While President Buhari had promised to create jobs and improve on the ease of doing business in Africa’s largest economy, Atiku pledged to privatize the Nigerian National Petroleum Commission (NNPC) and float the nation’s currency which has remained relatively stable and hovering around N360 to a dollar since August 2017.
While millions of Nigerians are highly expectant of the outcome of the elections, this could be the best time for forward-looking investors to reconsider their investment strategy.
Consequently, policy consideration following the outcome of the election remains vital to investment decisions, particularly for investors considering fixed-income securities, as African economies including Nigeria enjoy a fantastic start to 2019 in the Sovereign Eurobond market.
If Atiku emerges the President and floats Nigeria’s naira as promised, this is seen to cause a depreciation of the currency, as the forces of demand and supply at this time when normalization of interest rates, although paused, is hurting emerging market currencies including naira.
On the flip side, some investors remain hopeful that Buhari will win, and if this happens, “we will go back to business as usual,” said Fola Abimbola, an analyst at Lagos-based FBN Quest. “That would breed continuity.”

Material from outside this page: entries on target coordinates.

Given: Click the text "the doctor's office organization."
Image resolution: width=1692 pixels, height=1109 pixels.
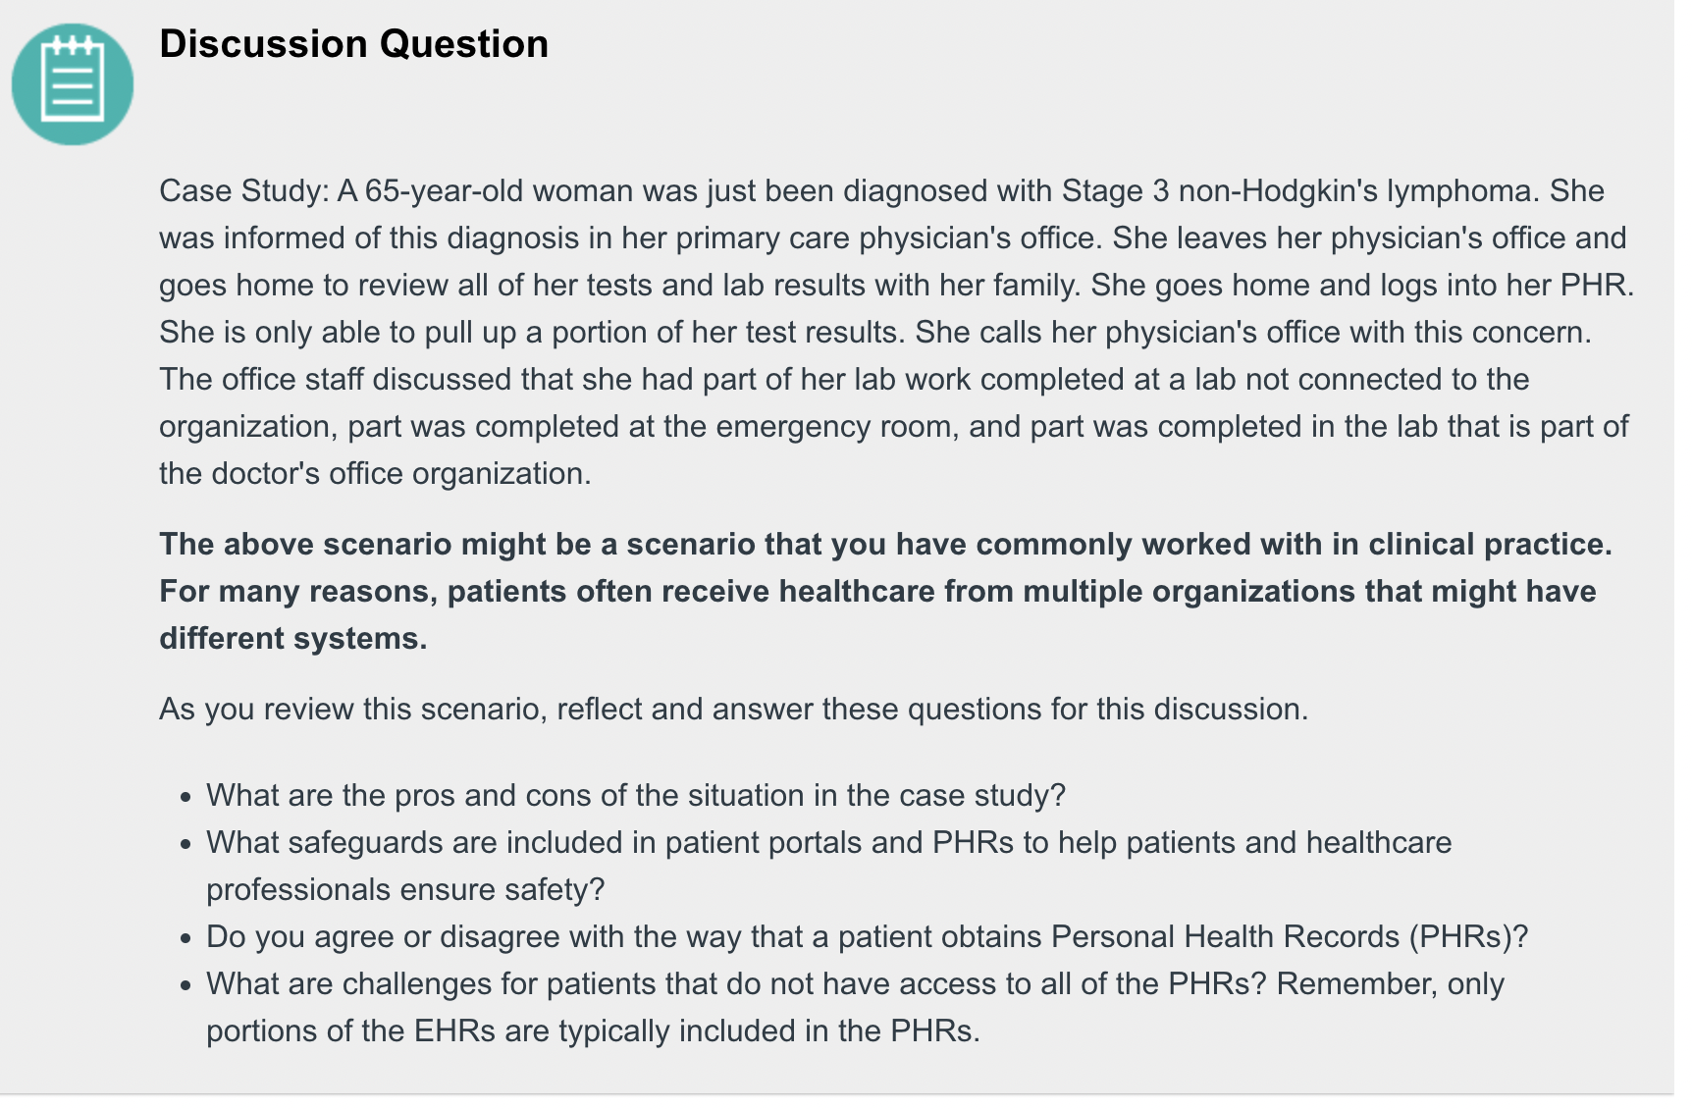Looking at the screenshot, I should [375, 473].
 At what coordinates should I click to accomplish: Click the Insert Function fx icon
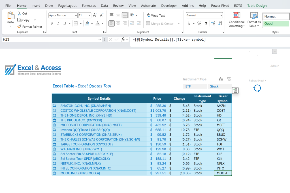pyautogui.click(x=123, y=39)
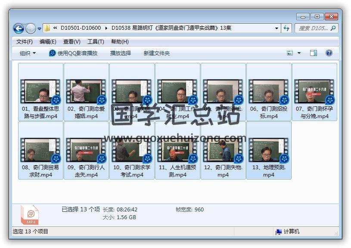Expand the view options dropdown arrow
The image size is (351, 248).
[x=299, y=53]
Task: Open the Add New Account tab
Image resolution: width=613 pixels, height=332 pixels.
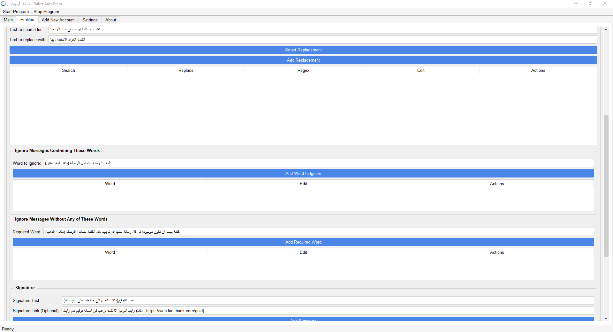Action: point(58,20)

When business returns as usual for monetary policy authorities, this implies that the Central Bank Nigeria (CBN) would likely continue with its weekly intervention into the foreign exchange market, an effort that chopped the nation’s external reserves significantly last year but kept the naira stable over time.
Although the naira appreciated marginally last week in the I&E window of the foreign exchange market to N361.65/USD from N361.73/USD, this is largely driven by the gradual return of offshore investors taking positions in the nation’s markets on waning political risks.
“The return of foreign investors which has led to the inflows of dollars might be temporal,” Gbolahan Ologunro, an analyst at CSL Stockbrokers Limited told BusinessDay. “That action was largely driven by dovish trend from the US Fed.”
Ologunro explained that the inflows could be halted if the U.S economy grows at a faster pace coupled with accelerating inflation rate, the apex bank might be prompted to continue with its interest rate hike in the second half of the year.
With this in mind and with average oil price estimated to remain below $65 per barrel in 2019, “foreign investors will began to think this is an indication of a possible drop of oil receipts and external reserves, and then the devaluation of the currency,” said Ayodele Akinwunmi, head of research at FSDH Merchant Bank.
Since the future looks bleak for investors of stocks and other risky assets regardless of which way the pendulum swings, this could be the best time to take advantage of the nation’s impressive Eurobonds performance as they are relatively immune to naira depreciation.
Nnamdi Olisaeloka, a fixed-income analyst at Zedcrest Capital Limited, explained that the Nigerian Eurobonds, which are denominated in the United States Dollars, are not tied to currency risks, and hence would be unaffected in events of a devaluation of naira. “It is even more likely for local investors to increase their holdings of Eurobonds in events of a devaluation of the currency,” he said.
Nigeria, according to Bloomberg reports, ranks as one of the most attractive emerging-markets’ Eurobonds – behind Kenya, Zambia and Argentina only – as African emerging markets dominate the top gainers’ list for Eurobond with a 6.4 percent gain so far in the New Year, outperforming other emerging markets with an average of 4.4 percent.
With a year-to-date return of 9.2 percent, savvy investors ought to look in the direction of Nigerian Eurobonds, especially sovereign-issued external bonds which have consistently enjoyed a history of oversubscription.
Introduced in 2011, Reuters report that Nigeria’s debut $500 million 10-year Eurobond, received bids worth two and a half times the amount on offer, and that sentiment has remained strong over the years.
While CBN has been maintaining its up-tempo in defending the naira, the Eurobond instrument remains vital in improving the country’s foreign reserve buffers and accessing the much-needed dollar for the domestic economy.
Investors, however, remain watchful on Nigeria’s investment climate as returns on investment remain dependent on the policy stance of the country’s central bank, especially as two very important offices could be occupied by new individuals as the tenure of Godwin Emefiele, the apex bank governor, ends in June.